Fonterra has upped production of lactoferrin - a special, high-value protein known in the industry as "pink gold" - at its Hautapu plant, near Cambridge.
At an official opening of the expanded plant yesterday, Fonterra executives said the $11 million spent on doubling lactoferrin production there was an example of Fonterra's drive towards adding value.
They were secretive about the technology involved - the opening was held well away from the plant - and details were scant on how much lactoferrin the plant produces and how much it sells for.
As a guide, lactoferrin is paid for in dollars per kg, while most of Fonterra's production is priced as dollars per tonne. It takes 10,000 litres of milk and sophisticated technology to make 1kg of lactoferrin, with the rest used for casein and milk protein concentrate.
Lactoferrin is a naturally occurring protein in milk and is in high demand, particularly in Asia, for nutritional applications from infant formula to health foods and yoghurts.
The protein exists in human milk in high proportions, which is considered to be indicative of its importance in infant nutrition.
Unlike some dairy products there is no problem with oversupply and demand is growing strongly, said Fonterra's managing director of global operations, Robert Spurway.
Fonterra director Ian Farrelly said the co-operative's reputation as the world's largest dairy exporter had been built on commodities - powder, butter and cheese - but the Hautapu expansion was an example of more milk going into higher value product.

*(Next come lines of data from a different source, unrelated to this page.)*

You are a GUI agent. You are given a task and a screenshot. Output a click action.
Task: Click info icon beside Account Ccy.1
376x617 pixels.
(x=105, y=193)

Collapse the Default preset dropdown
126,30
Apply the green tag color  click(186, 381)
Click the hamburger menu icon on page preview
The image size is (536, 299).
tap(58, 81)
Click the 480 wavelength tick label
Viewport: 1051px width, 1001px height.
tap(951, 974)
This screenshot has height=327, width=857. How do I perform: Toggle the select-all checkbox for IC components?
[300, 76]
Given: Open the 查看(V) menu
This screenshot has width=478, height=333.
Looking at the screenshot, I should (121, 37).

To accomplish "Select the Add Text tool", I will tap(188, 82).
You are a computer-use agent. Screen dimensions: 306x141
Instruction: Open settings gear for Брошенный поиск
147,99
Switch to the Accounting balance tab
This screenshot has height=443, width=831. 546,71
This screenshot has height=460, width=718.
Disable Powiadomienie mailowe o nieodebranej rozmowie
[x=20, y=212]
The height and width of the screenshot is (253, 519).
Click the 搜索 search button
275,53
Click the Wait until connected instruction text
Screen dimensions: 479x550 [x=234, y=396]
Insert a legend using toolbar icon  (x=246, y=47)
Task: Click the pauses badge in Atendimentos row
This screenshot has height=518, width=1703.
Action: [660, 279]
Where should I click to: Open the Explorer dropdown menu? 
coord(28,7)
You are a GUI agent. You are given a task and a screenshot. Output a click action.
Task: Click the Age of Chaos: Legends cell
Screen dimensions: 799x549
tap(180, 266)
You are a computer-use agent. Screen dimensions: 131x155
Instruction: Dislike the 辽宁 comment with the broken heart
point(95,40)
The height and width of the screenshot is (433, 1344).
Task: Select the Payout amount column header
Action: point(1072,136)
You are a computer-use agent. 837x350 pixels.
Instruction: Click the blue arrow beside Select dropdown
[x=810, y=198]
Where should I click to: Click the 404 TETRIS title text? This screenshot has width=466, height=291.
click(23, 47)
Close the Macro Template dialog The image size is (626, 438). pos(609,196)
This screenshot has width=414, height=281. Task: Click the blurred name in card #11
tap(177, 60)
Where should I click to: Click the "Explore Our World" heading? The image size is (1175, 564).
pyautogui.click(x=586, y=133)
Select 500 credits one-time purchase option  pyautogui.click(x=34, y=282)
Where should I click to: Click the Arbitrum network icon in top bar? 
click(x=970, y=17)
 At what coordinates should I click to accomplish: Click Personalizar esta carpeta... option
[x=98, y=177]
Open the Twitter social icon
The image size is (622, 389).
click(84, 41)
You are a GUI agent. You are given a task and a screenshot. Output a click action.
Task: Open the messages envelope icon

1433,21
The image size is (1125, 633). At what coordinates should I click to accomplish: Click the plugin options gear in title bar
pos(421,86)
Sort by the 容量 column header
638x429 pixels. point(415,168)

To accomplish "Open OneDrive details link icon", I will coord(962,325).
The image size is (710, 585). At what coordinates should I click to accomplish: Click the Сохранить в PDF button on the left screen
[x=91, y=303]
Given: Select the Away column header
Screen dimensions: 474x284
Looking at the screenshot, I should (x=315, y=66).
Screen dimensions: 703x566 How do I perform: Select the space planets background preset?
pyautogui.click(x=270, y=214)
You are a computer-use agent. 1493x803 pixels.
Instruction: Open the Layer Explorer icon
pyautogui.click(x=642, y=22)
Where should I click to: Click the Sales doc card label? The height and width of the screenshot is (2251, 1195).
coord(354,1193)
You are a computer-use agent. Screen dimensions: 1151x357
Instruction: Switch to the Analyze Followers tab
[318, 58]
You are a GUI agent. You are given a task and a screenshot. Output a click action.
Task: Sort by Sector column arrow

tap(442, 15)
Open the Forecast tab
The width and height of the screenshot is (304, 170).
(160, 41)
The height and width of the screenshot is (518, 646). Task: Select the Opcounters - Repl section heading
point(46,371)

Spurway said after the ceremony that Fonterra expected milk production to be down by 4 to 6 per cent this season, despite a good amount of rain in Waikato - where 30 per cent of its milk comes from - and other parts of the country last month.
"Whilst the countryside is looking pretty green, and we have had some good rain in January, it is starting to dry off pretty quickly," he said.
Farmers had adjusted their feed and stock levels to reflect the lower farmgate milk price.
"Farms are relying more heavily on the pasture-based model, so when it does dry off, milk production drops off pretty quickly," Spurway said.
New Zealand is well past the season's peak production and has collected about 70 per cent of the season's expected total already.
• Lactoferrin is a naturally occurring protein found in milk.
• In high demand for a wide range of nutritional applications from infant formula to health foods and yoghurt.
• It takes 10,000 litres of milk and sophisticated technology to make 1kg of lactoferrin.
• Fonterra has spent $11 million on doubling lactoferrin production.